John Grant is content being the best version of himself as a solo singer-songwriter living in Iceland, a place far from home in many ways.
Grant's 2010 debut album Queen of Denmark was named best of the year by Mojo.
It was followed by Pale Green Ghosts (2013), John Grant and the BBC Philharmonic Orchestra: Live in Concert (2014), Grey Tickles, Black Pressure (2015), and his last album, Love Is Magic (2018).
The pandemic forced the ex-lead singer of alternative rock band the Czars to reschedule a UK, Ireland and Europe tour meant to run from August to December.
However, he has stayed busy during lockdown, working on a new album. His lyrics could be described as both nostalgic and reflective of a healthier inner dialogue and sense of self.
“I’ve been recording through this period and the people who were going to be recording with me, they had just arrived here in Iceland and then this whole thing kicked off,” he tells Kim Hill.
“There were a couple of days of them deciding ‘should we get home before all the borders close, or should we just make this record’. So, they decided to stay, we made this record and I seemed to very much to glorify my childhood, my early childhood, growing up in Michigan. I seemed to constantly be trying to get that back.
“That was really a time before I became cognisant of the class systems in the world, before I realised what was going to be expected of me being a man, being a gay man, that I was going to be separated from God, from society, all this stuff that surrounded that. Those were quiet happy times in my life.
“There is a lot of that on the music in this record.”
Renowned for songs expressing human frailties, laced with sarcasm, self-depreciation and a caustic wit, Grant’s new material offers more of the same, but layered with an evolving sense of himself and the world.
“How you speak to yourself, your inner dialogue, does make a huge difference in how you relate to others,” he says.
“Wanting to beat somebody to the punch because you expect to be treated poorly. It’s not a good place to be if that’s how you’re living your life. It works as a survival mechanism for a while. I have a much healthier attitude to myself and I watch the way I talk to myself more.
“I don’t really allow myself to be as nasty as towards myself on the inside as I used to and I also, because I’ve made a hell of a lot of progress as a human being, and so I have a lot of great relationships and I’ve had some good healthy relationships now and that should produce different types of songs, you know, love songs and there’s no bitterness there, because when you start caring about yourself to attract a better type of relationship to yourself."

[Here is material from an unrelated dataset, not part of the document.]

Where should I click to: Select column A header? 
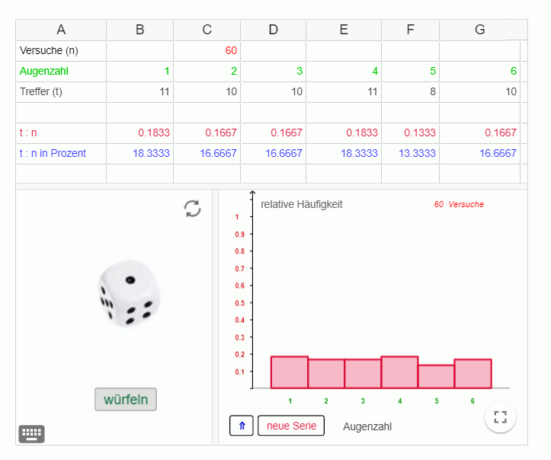pos(61,30)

Moving to Iceland seems to have been part of Grant’s journey towards a better version of himself and greater sense of peace, allowing him the ability to exercise a type of social distancing that's good for the soul.
“Sometimes I think to myself, ‘what the hell am I doing here?' But I feel comfortable here. I don’t know if this resonates with you at all, because you live in a country that I imagine is sort of similar. I get tired of living in the United States, where I feel you can taste the rage that’s going on there, that is in American society and that’s not something that you have here.
“You’re not going to be shot in the head for cutting a car off with your bicycle at an intersection here.
“I love where I’m from, I love the States, I grew up there where I spent a huge portion of my life, but I think it’s crazy the stuff that goes on there and is considered to be normal.
“I like being in a place that’s not know for violence.”
Without wanting to sanitise Icelandic society or put it up on a social pedestal, he says nonetheless the absence of homophobia is refreshing. Being a gay and growing up in Michigan in the Midwest, then moving to Colorado, hadn’t been without its problems.
“People are pretty much the same everywhere you go, but there is a national character that starts to emerge when you start to get to know people,” he says.
“There’s amazing, wonderful people everywhere you go and there’s a tonne of idiots as well, so it’s pretty much across the board.
“I went to the gay pride parade last year. And I’d never really taken part in that. I’m not really sure myself why that is. It really liked it – it felt like it was all families and it seemed like the whole country comes out to show their support and I was quite impressed by that.
“When it comes to homophobia it feels like there’s a lot less here. And I’ve never really been to a place where if you told people who were straight that you’re gay where there was absolutely no reaction to that other than a slight yawn, like nobody cares.”
Most of all, the steady march of time has allowed Grant to work through problems briinging maturity as a person and a songwriter.
“I’ve just gotten older, gone to therapy, been reading the books and doing all this stuff for 20 or 30 years now, so it had to take hold at some point,” he says.
Grant still expresses an inner tension – a desire to hark back to a bygone age of his youth, where things were simpler, kept in check by an iron-clad acknowledgment that moving forward and growing is the only real path open to him.
“It seems the older I get I really miss the place where I’m from, but I do much better as a human being when I’m out in the world being challenged with a new language and a new culture and it just seemed to be a really good fit for me.
“And I just really don’t know about this 'home' thing. I really kind of feel like ‘you can’t go home’. They say ‘you can’t go home’ and I feel like that’s true.”